What is required
Only the lines from the line containing "Primary Company (102, 201)" to the end of the entries, both included, belong in your answer, and each must match exactly.

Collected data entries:
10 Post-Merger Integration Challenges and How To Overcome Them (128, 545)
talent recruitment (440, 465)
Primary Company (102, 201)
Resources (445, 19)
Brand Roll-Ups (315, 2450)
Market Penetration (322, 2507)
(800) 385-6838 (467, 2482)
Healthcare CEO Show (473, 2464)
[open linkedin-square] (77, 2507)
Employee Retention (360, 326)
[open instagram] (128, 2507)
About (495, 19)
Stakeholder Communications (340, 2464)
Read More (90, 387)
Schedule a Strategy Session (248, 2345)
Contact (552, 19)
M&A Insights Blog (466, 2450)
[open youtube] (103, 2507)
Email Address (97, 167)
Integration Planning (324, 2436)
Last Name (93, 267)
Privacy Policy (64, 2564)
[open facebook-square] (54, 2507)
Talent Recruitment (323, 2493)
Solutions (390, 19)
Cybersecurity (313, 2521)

Solved problem
Primary Company (102, 201)
Resources (445, 19)
Brand Roll-Ups (315, 2450)
Market Penetration (322, 2507)
(800) 385-6838 (467, 2482)
Healthcare CEO Show (473, 2464)
[open linkedin-square] (77, 2507)
Employee Retention (360, 326)
[open instagram] (128, 2507)
About (495, 19)
Stakeholder Communications (340, 2464)
Read More (90, 387)
Schedule a Strategy Session (248, 2345)
Contact (552, 19)
M&A Insights Blog (466, 2450)
[open youtube] (103, 2507)
Email Address (97, 167)
Integration Planning (324, 2436)
Last Name (93, 267)
Privacy Policy (64, 2564)
[open facebook-square] (54, 2507)
Talent Recruitment (323, 2493)
Solutions (390, 19)
Cybersecurity (313, 2521)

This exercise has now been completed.